Le fleuve, allié naturel pour nettoyer la Saint-Charles

Pour pouvoir profiter de la Saint-Charles, il faut d'abord contrer l'envasement actuel des berges et les sédiments qui remplissent le fond de la rivière à la hauteur des quartiers Saint-Sauveur et Saint-Roch.

Régis Labeaume a révélé en décembre vouloir redonner la rivière Saint-Charles aux citoyens en s'attaquant ces prochaines années aux sédiments qui empêchent des activités comme le kayak, la pêche ou le patin sur le cours d'eau au coeur de la basse ville. Le maire de Québec a assuré qu'il existait une solution «naturelle» pour régler ce vaste problème. Laquelle? L'hypothèse privilégiée pour l'instant: ouvrir grandes les vannes du barrage Joseph-Samson et utiliser les marées du fleuve pour nettoyer le tout. Une solution «porteuse», mais qui comporte certaines limites.


«Il est temps que les gens jouissent de la rivière», a déclaré le maire de Québec au Soleil lors d'une entrevue de fin d'année le 17 décembre. Mais avant toute chose, il faudra contrer l'envasement actuel des berges et les sédiments qui remplissent le fond de la rivière à la hauteur des quartiers Saint-Sauveur et Saint-Roch.

Tâche courte 1:
Répondez aux questions suivantes sur l'article consacré à la Saint-Charles :
(a) Quelles activités les sédiments empêchent-ils sur le cours d'eau ?
(b) Les vannes de quel barrage l'hypothèse privilégiée prévoit-elle d'ouvrir ?
(c) À quelle date le maire a-t-il accordé son entrevue de fin d'année au Soleil ?
Tâche courte 2: Résumez en deux phrases l'article consacré à la Saint-Charles.
Tâche courte 3: Recopiez à l'identique le passage de l'article consacré à la Saint-Charles qui commence à «Pour pouvoir profiter» et se termine à «comporte certaines limites.».
Les lignes de données ne sont pas nécessaires ici.

Lignes de données:
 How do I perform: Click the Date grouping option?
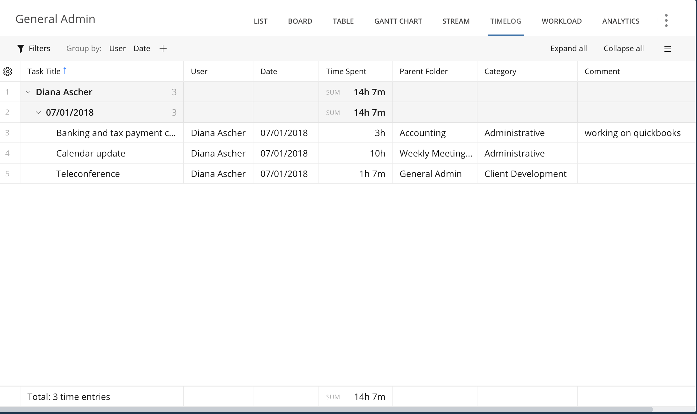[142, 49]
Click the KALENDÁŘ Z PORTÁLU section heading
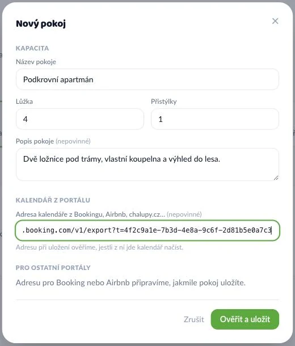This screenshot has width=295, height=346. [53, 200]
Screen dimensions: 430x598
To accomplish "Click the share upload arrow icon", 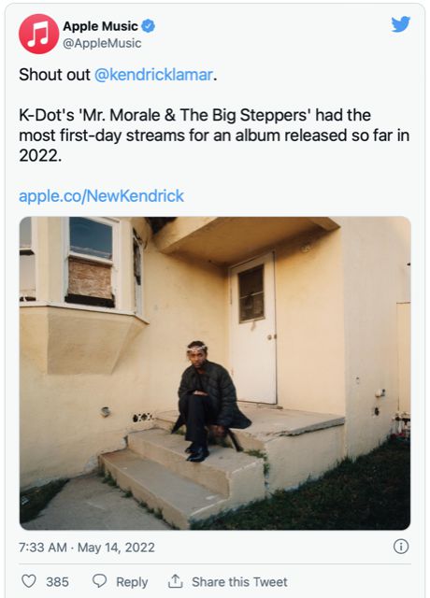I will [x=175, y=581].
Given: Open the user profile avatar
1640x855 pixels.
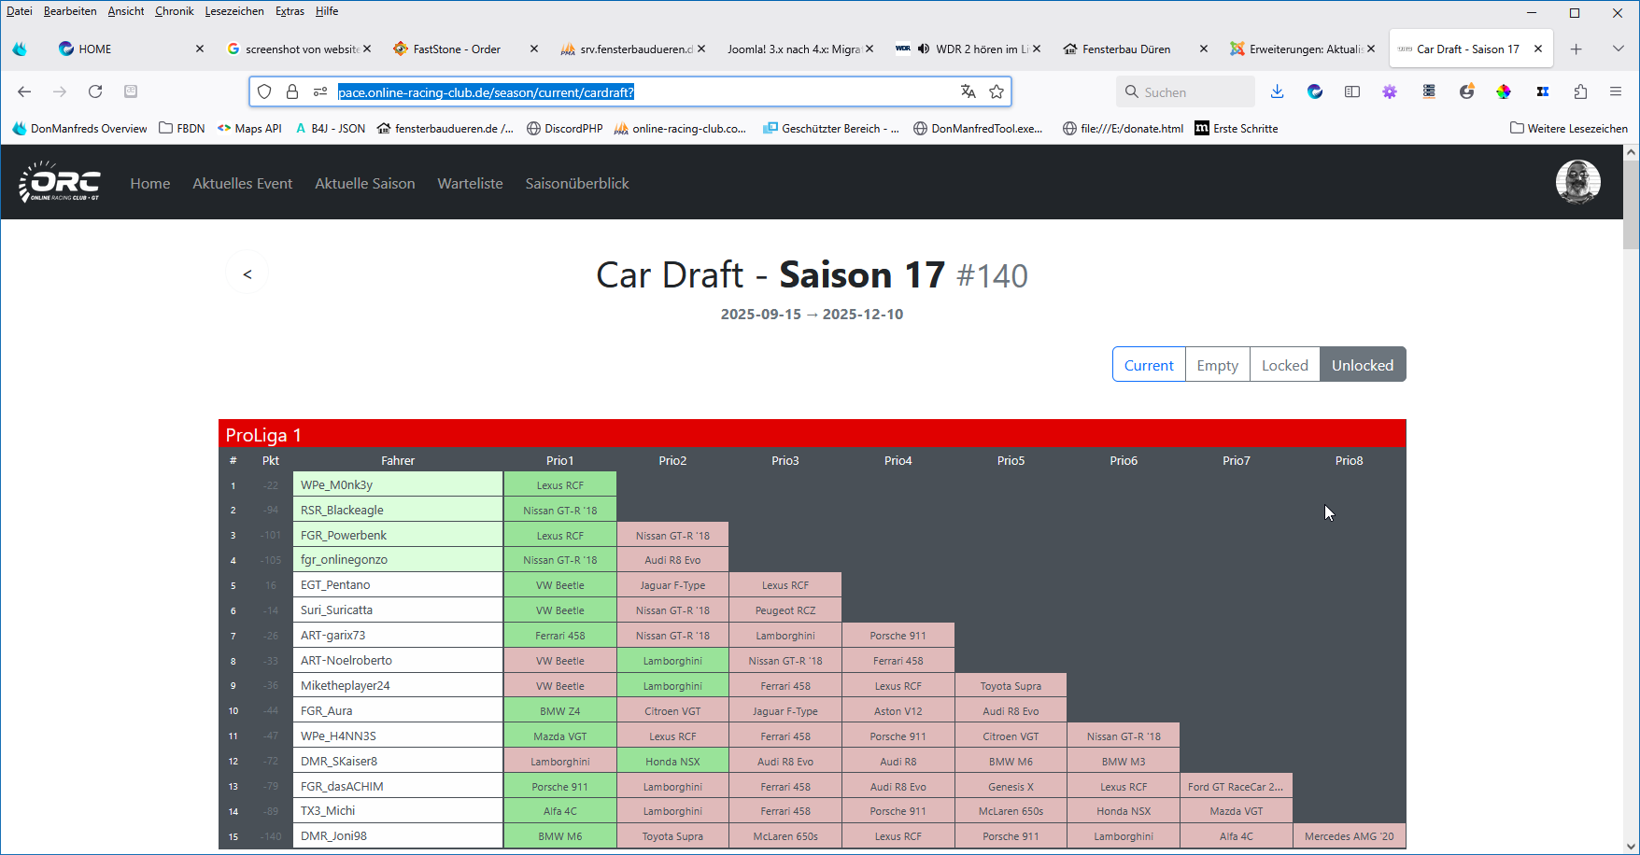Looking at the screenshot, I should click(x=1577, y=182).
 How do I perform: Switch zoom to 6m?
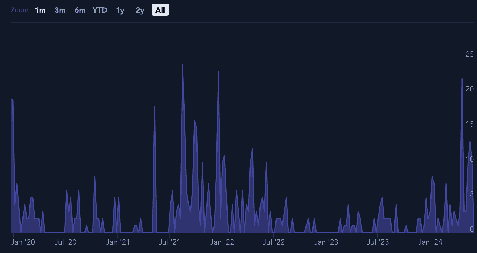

Réponse complète 1:
(a) Le kayak, la pêche et le patin.
(b) Le barrage Joseph-Samson.
(c) Le 17 décembre.

Réponse complète 2: Le maire de Québec, Régis Labeaume, veut redonner la rivière Saint-Charles aux citoyens en s'attaquant aux sédiments qui y empêchent le kayak, la pêche ou le patin au cœur de la basse ville. L'hypothèse privilégiée consiste à ouvrir grandes les vannes du barrage Joseph-Samson pour que les marées du fleuve nettoient la rivière, une solution «porteuse» qui comporte toutefois certaines limites.

Réponse complète 3:
Pour pouvoir profiter de la Saint-Charles, il faut d'abord contrer l'envasement actuel des berges et les sédiments qui remplissent le fond de la rivière à la hauteur des quartiers Saint-Sauveur et Saint-Roch.

Régis Labeaume a révélé en décembre vouloir redonner la rivière Saint-Charles aux citoyens en s'attaquant ces prochaines années aux sédiments qui empêchent des activités comme le kayak, la pêche ou le patin sur le cours d'eau au coeur de la basse ville. Le maire de Québec a assuré qu'il existait une solution «naturelle» pour régler ce vaste problème. Laquelle? L'hypothèse privilégiée pour l'instant: ouvrir grandes les vannes du barrage Joseph-Samson et utiliser les marées du fleuve pour nettoyer le tout. Une solution «porteuse», mais qui comporte certaines limites.